Néanmoins, dans un deuxième temps, il semblerait utile de conduire une réflexion sur la définition des modes d'intervention qui seraient plus adaptés pour faire face aux crises où nos forces sont impliquées durablement. En effet, là où elles interviennent, on assiste souvent à la pérennisation de l'engagement sur le terrain, comme au Kosovo, en Bosnie ou en Afghanistan, sans que quiconque soit malheureusement en mesure de prévoir d'échéance.
Aussi, je vous remercie, madame le ministre, de bien vouloir nous expliquer le dispositif militaire français à l'étranger, plus précisément en Afrique ; brièvement bien sûr, car vous n'aurez pas le temps, dans les cinquante-trois minutes qui vous sont imparties, d'entrer dans le détail !
Dans ce contexte international marqué par la lutte contre le terrorisme et la multiplication des menaces, vous nous proposez une diplomatie de défense déterminante. C'est une bonne chose, car cela contribue à la stabilité de l'environnement international et permet à la France de s'impliquer efficacement dans la prévention et dans la résolution des crises.

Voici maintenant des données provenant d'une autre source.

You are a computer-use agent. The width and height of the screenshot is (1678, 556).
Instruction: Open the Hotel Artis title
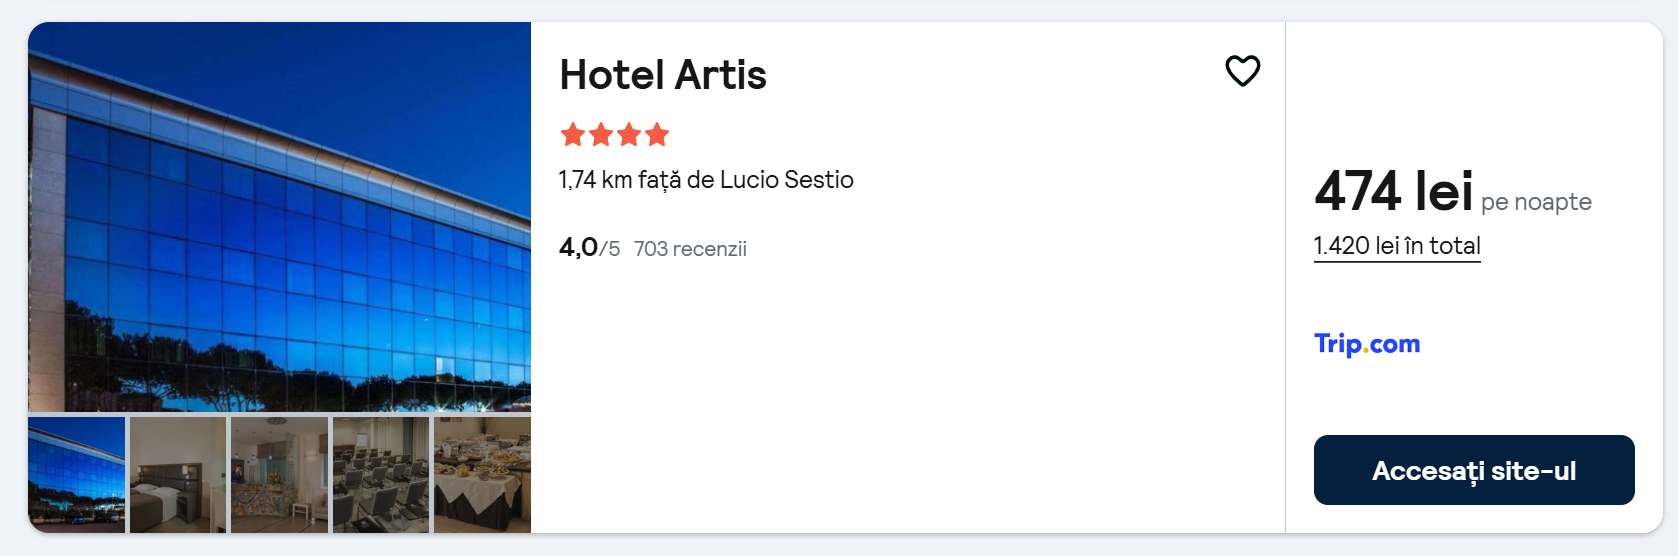point(662,75)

Je pense également aux actions que nous développons en coopération avec nos partenaires dans les opérations multinationales : que ce soit en Ituri, en Macédoine ou au Kosovo, la France a su participer efficacement au déploiement des forces multilatérales. Pouvez-vous nous dire, madame le ministre, si notre pays a aujourd'hui la capacité de conduire et de diriger ces forces multinationales ? Je le pense, mais il serait peut-être bon de nous préciser de quelles capacités il nous resterait éventuellement à nous doter pour y parvenir parfaitement.
Dernière observation, la France affiche une volonté remarquable d'indépendance militaire, à travers notamment le nucléaire et une industrie de défense qui est en pleine expansion. Dans le même temps, elle oeuvre avec détermination pour la construction d'une défense européenne crédible et solide, comme on l'a vu dernièrement avec, notamment, la création de l'Agence européenne de la défense, qui est peut-être ce qui marche le mieux en Europe.
En outre, le ministère de la défense développe un grand nombre de projets industriels de coopération bilatérale : les frégates avec l'Italie, le porte-avions avec la Grande-Bretagne, ainsi que d'autres projets en coopération avec l'Espagne, l'Allemagne, la Belgique... Les divers projets engagés sont plutôt encourageants.
Parallèlement, l'OTAN reste le pilier de la défense commune pour les États qui en sont membres. La France, on le sait, y est elle-même très active. Quant à l'ONU, nous ne pouvons placer la légitimité de nos interventions internationales dans un meilleur cadre que celui de la communauté des nations, légitimité de toute intervention.
Madame le ministre, cela m'amène à une question simple, mais difficile : pouvons-nous aujourd'hui être partout ? Quels seront les cadres prioritaires d'engagement de la France à l'avenir ? Seront-ils plus volontiers nationaux, européens ou atlantiques ?
Madame le ministre, je vous remercie des éclaircissements que vous voudrez bien nous apporter. Sachez que toutes ces interrogations ne m'empêcheront pas de soutenir avec conviction et enthousiasme votre projet de budget.